Warm body from the practice squad. He was the only player from the squad not to get a futures contract, so he likely won’t even make to the Draft on the Packers roster.


A Pro Bowler again, Kuhn always seems to be the guy most likely to be shown the door after every year, but he continues to produce, as a runner, receiver, blocker, and perhaps most importantly, a leader in the locker room. Kuhn had his lowest rushing total in 6 years in 2015 as he carried the ball only 9 times, but scored on 2 of them. He also only caught 6 passes, but scored on one of them. So if nothing else he was efficient. But he buoyed the offense with his attitude and work ethic day in and day out, so he could be a Packer again next year. Another impending free agent, we’ll see if the Packers have confidence in the guy below to let Kuhn go or if we will see #30 in the Green and Gold again


Ripkowski was drafted to be the heir apparent to Kuhn and while he did see action in 15 game, he didn’t record a single carry and recorded just one catch for 18 yards. He played primarily special teams and was adequate, but didn’t ever stick out. A pure throwback blocking fullback, Ripkowski was known for his bruising style, but he needs to show it in camp this year otherwise he might be a one year player in Green Bay.


The Packers aren’t looking for a starter, so depth running backs are the key here. Of them, there are a few interesting options to at least give a look to, including Jacquizz Rodgers. He was thoroughly ineffective for Chicago last year but when he was in Atlanta, he made some big plays. As a third down guy he could be worth a look. There really aren’t any other good depth backs out there in unrestricted free agency.


This is where we will likely see a guy drafted. Maybe as high as Round 2 or 3. One back I am keeping an eye on is Kenyan Drake from Alabama. Now a year removed from his broken leg, he is an explosive back who is a true home run threat whenever he touches the ball. Just take a look at his kick return touchdown in the National Championship game. According to CBS Sports, he is a round 3 prospect, and he could be a steal there. Other guys to keep an eye on in later rounds are Aaron Green from TCU, Paul Perkins from UCLA, and DeAndre Washington from Texas Tech. And for fullbacks you can never go wrong drafting a Watt (Derek) or a Gronkowski (Glenn). I fully expect a running back to be drafted by Ted Thompson without a doubt.
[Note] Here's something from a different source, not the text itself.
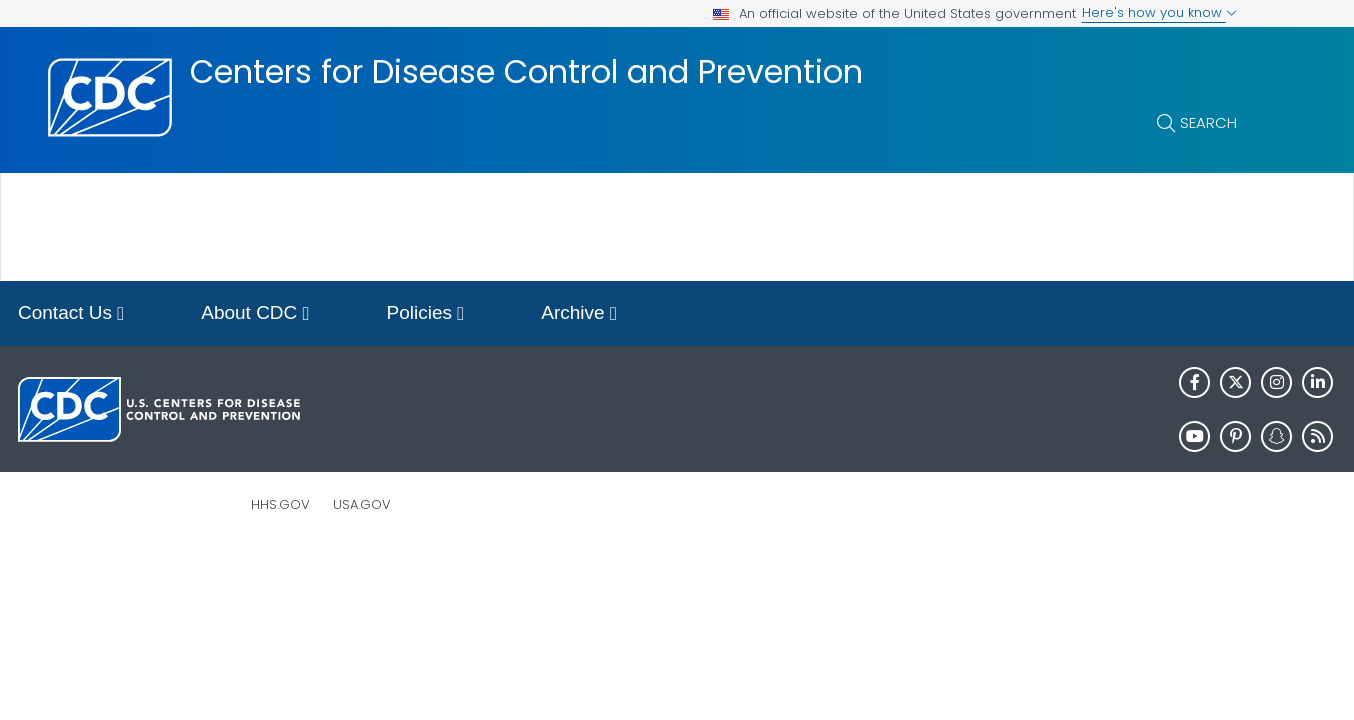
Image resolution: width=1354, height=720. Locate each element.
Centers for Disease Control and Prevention (526, 72)
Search (1208, 122)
Next week we hit on the area that caused so much grinding of teeth and potentially destruction of drywall or television screens: the wide receivers.


Mike Wendlandt is originally from Iola, Wisconsin and graduated from Drake University in 2015 with a degree in History. With a significant journalism background both in writing and broadcasting, Mike can be heard as the play-by-play voice of Central Wisconsin High School sports on WDUX FM 92.7 and on Twitter @MikeWendlandt.

Mike Wendlandt is a writer covering the Green Bay Packers for



2 thoughts on “Packers Offseason: Offensive Backfield

  1. I’d be surprised IF Thompson took an RB earlier than the late rounds unless somebody offers Starks starting money and he walks. I’m not sure he’d even make a pick with cheap FA’s available and bigger holes at other positions. Expect LB, TE, O-line and D-line to get some attention this draft unless Raji and Guion both resign for defense. It’s possible Raji gets an offer high enough to bolt from GB, Guion’s off field problems may limit his option to Packers. I think Thompson WILL pull the trigger to FIX the TE position since Quarless likely leaves and Perillo is a FA. Richard Rodgers is a good TE receiving option but not the dynamic type Packers have been looking for.

    1. There’s a good chance that your idea could happen and I will be covering those options in later pieces. I agree that TE, DL are the top options with OT another need. But I think if someone like Drake is there at the end of Round 3 you snap him up for his explosiveness. He can split out into the slot as well as be a home run threat as a back and a returner. Thanks for the comment.